* [Sezione testo]
********************

La disputa tariffaria aveva portato quasi 600 miliardi di dollari di scambi bilaterali a un punto morto, interrompendo le catene di approvvigionamento, scatenando timori di stagflazione e provocando alcuni licenziamenti in Cina. Gli incontri di Ginevra sono stati i primi faccia a faccia tra alti funzionari economici statunitensi e cinesi da quando Trump è tornato al potere e ha lanciato un’offensiva tariffaria globale, imponendo dazi particolarmente pesanti alla Cina.
Bessent ha specificato che l’accordo non include tariffe specifiche per settore e che gli Stati Uniti continueranno un riequilibrio strategico in aree tra cui medicinali, semiconduttori e acciaio, dove sono state identificate vulnerabilità nelle catene di approvvigionamento.

********************

* [Materiale fornito]
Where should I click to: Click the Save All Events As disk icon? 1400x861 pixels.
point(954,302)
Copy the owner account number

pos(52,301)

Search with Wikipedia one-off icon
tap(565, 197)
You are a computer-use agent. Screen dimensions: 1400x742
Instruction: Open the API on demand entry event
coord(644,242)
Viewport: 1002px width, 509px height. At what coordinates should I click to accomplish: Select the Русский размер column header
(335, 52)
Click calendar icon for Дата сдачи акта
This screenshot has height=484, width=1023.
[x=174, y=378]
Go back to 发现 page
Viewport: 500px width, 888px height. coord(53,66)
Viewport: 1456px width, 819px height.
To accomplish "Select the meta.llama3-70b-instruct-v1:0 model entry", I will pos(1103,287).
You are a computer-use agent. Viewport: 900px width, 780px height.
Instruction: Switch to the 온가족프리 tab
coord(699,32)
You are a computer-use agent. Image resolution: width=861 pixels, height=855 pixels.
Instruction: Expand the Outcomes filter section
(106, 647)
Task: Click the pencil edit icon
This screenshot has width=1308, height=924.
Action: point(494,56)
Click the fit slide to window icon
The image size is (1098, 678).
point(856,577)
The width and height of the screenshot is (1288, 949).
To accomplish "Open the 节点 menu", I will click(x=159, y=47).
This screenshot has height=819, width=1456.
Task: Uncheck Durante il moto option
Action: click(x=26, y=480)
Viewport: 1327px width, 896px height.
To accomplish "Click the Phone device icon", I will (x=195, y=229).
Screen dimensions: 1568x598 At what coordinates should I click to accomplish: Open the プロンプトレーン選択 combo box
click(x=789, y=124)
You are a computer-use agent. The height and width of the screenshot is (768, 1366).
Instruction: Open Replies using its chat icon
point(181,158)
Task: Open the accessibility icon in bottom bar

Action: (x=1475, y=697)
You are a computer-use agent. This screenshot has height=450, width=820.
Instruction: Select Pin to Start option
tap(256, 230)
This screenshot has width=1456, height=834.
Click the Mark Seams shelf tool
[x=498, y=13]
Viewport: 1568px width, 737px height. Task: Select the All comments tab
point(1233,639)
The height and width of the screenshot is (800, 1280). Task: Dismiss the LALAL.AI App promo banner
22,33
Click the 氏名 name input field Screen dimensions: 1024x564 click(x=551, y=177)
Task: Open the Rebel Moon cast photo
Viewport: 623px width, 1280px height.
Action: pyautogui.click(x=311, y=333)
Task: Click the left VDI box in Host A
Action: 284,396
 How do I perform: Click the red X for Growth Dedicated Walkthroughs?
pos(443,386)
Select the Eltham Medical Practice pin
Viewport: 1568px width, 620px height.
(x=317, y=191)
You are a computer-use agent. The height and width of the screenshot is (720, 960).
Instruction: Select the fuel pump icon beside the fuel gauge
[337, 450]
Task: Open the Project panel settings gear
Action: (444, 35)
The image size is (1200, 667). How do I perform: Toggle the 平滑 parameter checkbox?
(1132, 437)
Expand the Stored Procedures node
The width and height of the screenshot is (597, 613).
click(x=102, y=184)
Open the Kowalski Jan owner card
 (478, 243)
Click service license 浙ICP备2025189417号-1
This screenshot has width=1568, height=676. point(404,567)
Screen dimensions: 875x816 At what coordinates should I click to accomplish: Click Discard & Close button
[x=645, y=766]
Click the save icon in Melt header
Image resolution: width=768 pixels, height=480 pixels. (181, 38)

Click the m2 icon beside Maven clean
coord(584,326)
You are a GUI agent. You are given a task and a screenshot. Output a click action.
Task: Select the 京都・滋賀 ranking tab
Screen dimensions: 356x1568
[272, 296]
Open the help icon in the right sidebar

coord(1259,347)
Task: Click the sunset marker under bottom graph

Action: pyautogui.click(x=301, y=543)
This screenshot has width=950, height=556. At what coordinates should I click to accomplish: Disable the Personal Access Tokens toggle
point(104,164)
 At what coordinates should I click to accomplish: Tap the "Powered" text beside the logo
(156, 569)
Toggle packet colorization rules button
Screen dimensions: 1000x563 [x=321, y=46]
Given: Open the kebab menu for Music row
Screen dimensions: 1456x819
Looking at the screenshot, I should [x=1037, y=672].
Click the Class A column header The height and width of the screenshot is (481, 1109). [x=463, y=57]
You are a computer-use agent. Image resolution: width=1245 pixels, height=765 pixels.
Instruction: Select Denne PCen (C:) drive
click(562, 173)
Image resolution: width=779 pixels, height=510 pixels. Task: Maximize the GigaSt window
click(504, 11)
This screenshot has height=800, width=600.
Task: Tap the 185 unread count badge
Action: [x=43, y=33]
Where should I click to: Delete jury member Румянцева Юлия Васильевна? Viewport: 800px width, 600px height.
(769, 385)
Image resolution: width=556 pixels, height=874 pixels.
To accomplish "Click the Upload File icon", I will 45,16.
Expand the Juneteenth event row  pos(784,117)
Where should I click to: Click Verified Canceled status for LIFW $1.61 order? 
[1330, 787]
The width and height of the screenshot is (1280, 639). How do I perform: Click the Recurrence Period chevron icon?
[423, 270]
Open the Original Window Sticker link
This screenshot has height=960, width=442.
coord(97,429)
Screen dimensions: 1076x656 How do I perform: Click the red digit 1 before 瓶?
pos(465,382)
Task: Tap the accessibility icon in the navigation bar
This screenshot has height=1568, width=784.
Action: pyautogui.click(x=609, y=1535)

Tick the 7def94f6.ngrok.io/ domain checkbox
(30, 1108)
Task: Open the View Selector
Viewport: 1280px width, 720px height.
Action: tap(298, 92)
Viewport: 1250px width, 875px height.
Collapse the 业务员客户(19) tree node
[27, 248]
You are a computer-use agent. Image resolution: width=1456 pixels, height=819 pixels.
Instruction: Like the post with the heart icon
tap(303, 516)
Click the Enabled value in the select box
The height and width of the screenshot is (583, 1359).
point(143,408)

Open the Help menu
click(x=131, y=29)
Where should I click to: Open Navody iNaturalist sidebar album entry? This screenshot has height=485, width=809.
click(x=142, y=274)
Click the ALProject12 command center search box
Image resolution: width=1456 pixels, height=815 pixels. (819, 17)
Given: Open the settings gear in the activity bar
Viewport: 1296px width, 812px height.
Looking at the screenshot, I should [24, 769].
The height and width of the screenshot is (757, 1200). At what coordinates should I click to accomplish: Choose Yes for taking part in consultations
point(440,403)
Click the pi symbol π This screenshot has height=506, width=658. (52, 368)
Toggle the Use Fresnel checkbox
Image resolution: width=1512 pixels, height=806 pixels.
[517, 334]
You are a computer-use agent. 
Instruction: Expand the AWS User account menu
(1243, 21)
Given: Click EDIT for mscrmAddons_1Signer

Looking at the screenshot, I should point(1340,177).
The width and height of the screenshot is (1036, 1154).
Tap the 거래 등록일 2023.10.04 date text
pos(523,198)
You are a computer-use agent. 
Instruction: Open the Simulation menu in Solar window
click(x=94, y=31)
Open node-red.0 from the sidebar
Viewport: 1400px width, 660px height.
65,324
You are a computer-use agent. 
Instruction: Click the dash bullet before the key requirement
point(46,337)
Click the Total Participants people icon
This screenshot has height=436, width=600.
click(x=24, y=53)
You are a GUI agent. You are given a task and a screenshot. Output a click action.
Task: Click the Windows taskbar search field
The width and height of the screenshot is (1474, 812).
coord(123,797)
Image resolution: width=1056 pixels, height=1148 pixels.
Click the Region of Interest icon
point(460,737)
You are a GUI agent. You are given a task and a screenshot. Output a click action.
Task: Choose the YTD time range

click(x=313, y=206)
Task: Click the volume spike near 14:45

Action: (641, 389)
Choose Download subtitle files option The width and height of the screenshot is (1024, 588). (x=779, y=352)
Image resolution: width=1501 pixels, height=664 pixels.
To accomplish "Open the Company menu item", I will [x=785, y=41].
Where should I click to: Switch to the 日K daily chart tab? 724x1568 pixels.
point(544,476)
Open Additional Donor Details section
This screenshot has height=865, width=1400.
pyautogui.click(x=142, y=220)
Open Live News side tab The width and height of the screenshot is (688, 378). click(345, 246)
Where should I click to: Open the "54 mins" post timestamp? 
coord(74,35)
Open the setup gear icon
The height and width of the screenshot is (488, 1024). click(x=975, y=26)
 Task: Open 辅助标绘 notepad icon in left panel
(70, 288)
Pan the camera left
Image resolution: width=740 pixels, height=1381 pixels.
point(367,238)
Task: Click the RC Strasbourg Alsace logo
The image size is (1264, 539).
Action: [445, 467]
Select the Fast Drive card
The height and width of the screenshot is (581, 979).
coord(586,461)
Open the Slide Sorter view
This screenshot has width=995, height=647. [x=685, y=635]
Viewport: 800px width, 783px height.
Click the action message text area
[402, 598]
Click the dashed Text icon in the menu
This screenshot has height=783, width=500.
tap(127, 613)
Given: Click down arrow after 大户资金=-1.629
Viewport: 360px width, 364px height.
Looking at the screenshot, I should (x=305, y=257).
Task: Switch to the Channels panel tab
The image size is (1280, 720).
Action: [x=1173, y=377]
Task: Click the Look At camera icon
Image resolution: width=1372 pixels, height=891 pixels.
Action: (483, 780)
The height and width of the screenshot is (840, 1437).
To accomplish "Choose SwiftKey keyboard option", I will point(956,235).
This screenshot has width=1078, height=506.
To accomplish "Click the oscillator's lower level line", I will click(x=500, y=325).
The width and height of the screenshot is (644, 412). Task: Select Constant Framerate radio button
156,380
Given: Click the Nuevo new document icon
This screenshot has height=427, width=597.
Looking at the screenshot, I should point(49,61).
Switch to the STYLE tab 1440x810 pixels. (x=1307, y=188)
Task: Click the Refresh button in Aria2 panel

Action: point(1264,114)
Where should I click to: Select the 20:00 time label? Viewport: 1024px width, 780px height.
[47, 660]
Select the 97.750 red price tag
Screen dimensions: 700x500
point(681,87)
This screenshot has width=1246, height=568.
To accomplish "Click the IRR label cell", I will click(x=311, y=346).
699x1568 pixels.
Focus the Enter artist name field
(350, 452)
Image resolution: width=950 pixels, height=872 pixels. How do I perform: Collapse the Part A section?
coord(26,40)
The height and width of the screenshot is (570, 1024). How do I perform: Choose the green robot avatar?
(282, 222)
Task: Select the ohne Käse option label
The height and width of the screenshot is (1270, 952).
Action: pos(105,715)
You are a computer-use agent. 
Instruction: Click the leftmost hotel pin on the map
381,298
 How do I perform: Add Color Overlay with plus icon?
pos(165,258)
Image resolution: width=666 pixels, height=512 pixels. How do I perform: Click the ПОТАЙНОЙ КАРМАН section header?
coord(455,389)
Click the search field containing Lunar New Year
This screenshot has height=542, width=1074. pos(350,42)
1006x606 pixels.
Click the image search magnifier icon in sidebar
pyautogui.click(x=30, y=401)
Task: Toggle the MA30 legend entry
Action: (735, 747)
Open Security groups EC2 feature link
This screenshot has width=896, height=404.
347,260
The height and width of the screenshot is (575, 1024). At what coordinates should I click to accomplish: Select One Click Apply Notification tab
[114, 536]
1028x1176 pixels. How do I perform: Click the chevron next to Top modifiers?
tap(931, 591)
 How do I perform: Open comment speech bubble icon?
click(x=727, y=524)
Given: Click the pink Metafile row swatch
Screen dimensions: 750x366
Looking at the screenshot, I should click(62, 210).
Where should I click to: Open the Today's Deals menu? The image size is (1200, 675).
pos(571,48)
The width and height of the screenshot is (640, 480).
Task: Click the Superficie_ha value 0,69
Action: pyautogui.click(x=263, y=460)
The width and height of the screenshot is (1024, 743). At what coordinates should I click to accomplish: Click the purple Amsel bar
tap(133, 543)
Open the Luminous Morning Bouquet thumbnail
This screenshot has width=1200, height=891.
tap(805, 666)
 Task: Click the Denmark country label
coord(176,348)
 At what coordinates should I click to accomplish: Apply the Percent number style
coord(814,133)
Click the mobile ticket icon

********************

Trascrivi fedelmente dal testo sulla disputa tariffaria tutto ciò che va da "Bessent ha specificato" fino a "catene di approvvigionamento.".

* [Spazio risposta]
Bessent ha specificato che l’accordo non include tariffe specifiche per settore e che gli Stati Uniti continueranno un riequilibrio strategico in aree tra cui medicinali, semiconduttori e acciaio, dove sono state identificate vulnerabilità nelle catene di approvvigionamento.